FRAGMENT TEKSTU -
^^^^^^^^
Kiedy zrozumiała pani, że nie ma odwrotu od pomagania?
Pierwszy moment formacyjny przeżyłam w dzieciństwie. Miałam dziewięć lat. Wracając ze szkoły, zobaczyłam dużego bezdomnego psa, leżał w błocie. Był październik, zimno. Po prostu nie mogłam go zostawić. Zrobiłam smycz i obrożę z szelek plecaka i przyprowadziłam do domu. Mój ojciec był surowy, nie chciał zwierząt. Pomoc zwierzęciu okazała się ważniejsza niż sprzeciw ojca, respekt przed nim. Mama radziła ukryć psa, żeby ojciec go nie zobaczył. Dowiedział się po kilku godzinach. Widziałam, jak się czerwieni. Wiedziałam, że może powtarzać, że psa ma tutaj nie być, ale pies zostanie, poczułam ten swój upór i był to upór większy niż wszystko inne. Najpierw tylko na jedną noc, a potem na drugą, trzecią. I tak Brix spędził u nas starość. Pokonałam patriarchalną figurę, a zarazem nabrałam pewności siebie. Wrażliwość, połączona z determinacją, bywa silniejsza. Ojciec Brixa pokochał.
A pani musiała się zmienić dla zwierząt?
Jako dziecko byłam nieśmiała, najchętniej bym się schowała. Nie radziłam sobie z brutalnością świata. To zwierzęta postawiły przede mną wybór. Albo będę stała w kącie: nie, nie pokazujcie mi tego filmu, nie mogę patrzeć. Albo: moja nieśmiałość, moje lęki społeczne to i tak lepsza pozycja niż wasza, pójdę z wami. Te karpie po prostu dały mi głos. Same głosu nie mają, ale wymagały ode mnie odważnego tonu. Zmieniłam się w osobę silną, przebojową, edukującą ludzi. Jednocześnie noszę w sobie dużo cierpienia, moi bliscy to wiedzą. Każdego dnia odbieram telefony o strasznych sprawach, moja skrzynka mailowa jest zasypana zdjęciami pełnymi okrucieństwa.
^^^^^^^^
WIERSZE -
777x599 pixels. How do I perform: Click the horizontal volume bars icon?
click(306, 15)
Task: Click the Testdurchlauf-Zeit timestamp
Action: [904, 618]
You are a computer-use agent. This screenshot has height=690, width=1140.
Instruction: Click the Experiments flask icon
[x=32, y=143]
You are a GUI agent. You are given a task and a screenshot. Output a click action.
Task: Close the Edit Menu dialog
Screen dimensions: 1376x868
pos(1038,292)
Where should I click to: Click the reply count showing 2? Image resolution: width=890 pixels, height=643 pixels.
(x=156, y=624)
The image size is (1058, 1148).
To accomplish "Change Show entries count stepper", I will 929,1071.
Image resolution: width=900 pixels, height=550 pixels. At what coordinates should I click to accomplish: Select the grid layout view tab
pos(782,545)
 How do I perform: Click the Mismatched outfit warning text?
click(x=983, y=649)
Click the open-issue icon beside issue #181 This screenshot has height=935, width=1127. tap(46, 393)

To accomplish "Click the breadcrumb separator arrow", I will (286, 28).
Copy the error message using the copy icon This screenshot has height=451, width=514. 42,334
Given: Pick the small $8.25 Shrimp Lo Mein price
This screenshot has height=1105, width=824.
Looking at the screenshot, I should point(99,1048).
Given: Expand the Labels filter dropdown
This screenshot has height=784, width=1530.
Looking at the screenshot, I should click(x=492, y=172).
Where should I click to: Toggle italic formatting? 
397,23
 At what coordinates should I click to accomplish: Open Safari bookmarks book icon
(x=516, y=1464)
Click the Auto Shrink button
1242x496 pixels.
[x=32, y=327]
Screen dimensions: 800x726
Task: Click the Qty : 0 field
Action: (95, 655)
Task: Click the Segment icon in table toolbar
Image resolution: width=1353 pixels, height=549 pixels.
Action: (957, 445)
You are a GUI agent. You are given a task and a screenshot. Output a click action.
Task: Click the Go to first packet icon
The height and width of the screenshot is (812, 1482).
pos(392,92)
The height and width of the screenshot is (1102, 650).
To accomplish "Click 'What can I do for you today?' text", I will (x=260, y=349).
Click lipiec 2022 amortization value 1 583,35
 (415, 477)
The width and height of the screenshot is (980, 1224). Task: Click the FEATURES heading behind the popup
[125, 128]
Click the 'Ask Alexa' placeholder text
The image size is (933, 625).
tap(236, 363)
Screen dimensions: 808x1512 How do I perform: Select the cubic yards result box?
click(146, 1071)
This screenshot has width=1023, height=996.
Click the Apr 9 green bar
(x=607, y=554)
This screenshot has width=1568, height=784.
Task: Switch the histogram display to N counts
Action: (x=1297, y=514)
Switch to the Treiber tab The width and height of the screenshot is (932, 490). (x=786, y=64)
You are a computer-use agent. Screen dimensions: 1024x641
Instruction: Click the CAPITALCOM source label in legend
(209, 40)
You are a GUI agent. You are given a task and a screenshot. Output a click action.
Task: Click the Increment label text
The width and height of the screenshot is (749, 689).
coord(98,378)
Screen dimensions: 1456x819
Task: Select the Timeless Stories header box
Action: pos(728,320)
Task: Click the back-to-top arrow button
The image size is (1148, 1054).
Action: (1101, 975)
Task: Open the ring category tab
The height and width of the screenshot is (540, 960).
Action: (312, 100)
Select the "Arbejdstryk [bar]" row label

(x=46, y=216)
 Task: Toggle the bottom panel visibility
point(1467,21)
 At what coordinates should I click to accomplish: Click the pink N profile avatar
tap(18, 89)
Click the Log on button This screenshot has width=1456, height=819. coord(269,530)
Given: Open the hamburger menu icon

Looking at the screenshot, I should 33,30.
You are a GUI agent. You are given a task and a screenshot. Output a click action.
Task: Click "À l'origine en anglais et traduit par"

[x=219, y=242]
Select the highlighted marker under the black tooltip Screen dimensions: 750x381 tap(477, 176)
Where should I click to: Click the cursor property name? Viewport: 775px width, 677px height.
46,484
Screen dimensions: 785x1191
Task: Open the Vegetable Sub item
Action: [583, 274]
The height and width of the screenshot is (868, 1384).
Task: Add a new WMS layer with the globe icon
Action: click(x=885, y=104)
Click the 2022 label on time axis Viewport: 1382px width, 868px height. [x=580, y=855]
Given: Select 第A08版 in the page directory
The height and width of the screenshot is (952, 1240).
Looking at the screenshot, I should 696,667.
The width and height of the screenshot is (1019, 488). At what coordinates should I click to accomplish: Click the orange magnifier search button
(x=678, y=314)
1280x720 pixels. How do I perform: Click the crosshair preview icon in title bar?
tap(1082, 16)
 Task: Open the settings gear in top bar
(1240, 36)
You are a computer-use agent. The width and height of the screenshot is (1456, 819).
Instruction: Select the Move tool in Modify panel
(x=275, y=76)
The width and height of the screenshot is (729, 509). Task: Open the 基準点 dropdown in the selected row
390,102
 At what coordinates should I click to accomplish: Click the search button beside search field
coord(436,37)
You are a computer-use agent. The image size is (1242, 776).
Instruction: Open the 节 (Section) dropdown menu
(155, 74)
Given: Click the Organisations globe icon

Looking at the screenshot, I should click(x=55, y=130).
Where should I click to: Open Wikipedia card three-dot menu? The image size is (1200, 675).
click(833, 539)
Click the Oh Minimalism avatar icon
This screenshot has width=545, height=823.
^^^^^^^^
ZADANIA DO WYKONANIA -
A. Jak w dwóch zdaniach streścić fragment wywiadu o pomaganiu zwierzętom?
B. Odpowiedz na pytania dotyczące fragmentu wywiadu o pomaganiu zwierzętom:
(i) Ile lat miała rozmówczyni, gdy zobaczyła bezdomnego psa?
(ii) Z czego zrobiła smycz i obrożę dla psa?
(iii) Jaka była jako dziecko?
C. Podejmij wywiad o pomaganiu zwierzętom po jego ostatnim zdaniu i napisz dalszy ciąg.

ODPOWIEDZI DO ZADAŃ -
A. Rozmówczyni opowiada, jak w wieku dziewięciu lat przyprowadziła do domu bezdomnego psa Brixa wbrew surowemu ojcu, który ostatecznie psa pokochał, a ona sama nabrała pewności siebie. Mówi też, że zwierzęta zmieniły ją z nieśmiałego dziecka w osobę silną, przebojową i edukującą ludzi, choć nosi w sobie dużo cierpienia, bo codziennie odbiera telefony o strasznych sprawach i dostaje zdjęcia pełne okrucieństwa.

B.
(i) Dziewięć lat.
(ii) Z szelek plecaka.
(iii) Nieśmiała.

C.
Zwycięstwa są fajne, słodko-gorzkie – zwyciężam dlatego, że albo było zagrożenie, albo już było cierpienie. Stowarzyszenie, z którym współpracuję, odkryło na jednej z posesji zaniedbane psy w liczbie około 10. Umówili się z właścicielem, że je odda, przywiozą mu karmy na tydzień, w tym czasie zorganizują miejsca. Kiedy wrócili, w każdym oknie był wywieszony na sznurze zabity pies. Nie można się na to uodpornić.
Nie zdarza się pani żałować wyboru?
Tego, że postawiłam na jedną kartę? Nie. Chociaż pamiętam, że prowadziłam sprawy i nie mogłam na nie dojechać, bo mnie nie było stać na bilet. Miałam takie trudne dwa, trzy lata.
W manifeście wegańskim pisze pani o spójności życia z działalnością. Nie chodzi tylko o jedzenie mięsa, ale wszelkie aspekty wykorzystywania zwierząt, czy to w ubraniu, czy w przedmiotach – żaden notatnik w skórzanej oprawie…
Początki wiążą się z babcią, w którą byłam wpatrzona jak w obrazek. Była nauczycielką matematyki. Bardzo racjonalna, logiczna i wrażliwa. Mówiła, że jej tata, a mój pradziadek, przestał jeść mięso. Mieli małe gospodarstwo i mógł zabijać jedną kurę tygodniowo, ale powiedział, że nie będzie jej jadł.
Zobaczył na wojnie za dużo zła. Babcia wskazywała to jako swój powód niejedzenia mięsa. Chodziłyśmy przez płoty, wrzucałyśmy jedzenie psom, które niby były czyjeś, a tak naprawdę zaniedbane. Nie jadłam mięsa niemal od zawsze.
Z czasem zrozumiałam, że większość krzywdy zwierząt jest zalegalizowana, opisana w regulaminach, ma swoje narzędzia, dla mnie narzędzia zbrodni: dzienny wskaźnik śmiertelności kur, techniki sztucznego zapłodnienia krów. Jedno z rozporządzeń unijnych ma w tytule ochronę zwierząt podczas ich uśmiercania, pozwala je gazować silnikami spalinowymi.
Opanowaliśmy taśmowe zabijanie, by czerpać z tego korzyści. Zwierzęta są wyeksportowane poza nasz wzrok, na fermy, do hal, a przemoc wobec nich jest zalegalizowana. Nie usłyszymy o trzymaniu w klatkach lisa na fermie futrzarskiej.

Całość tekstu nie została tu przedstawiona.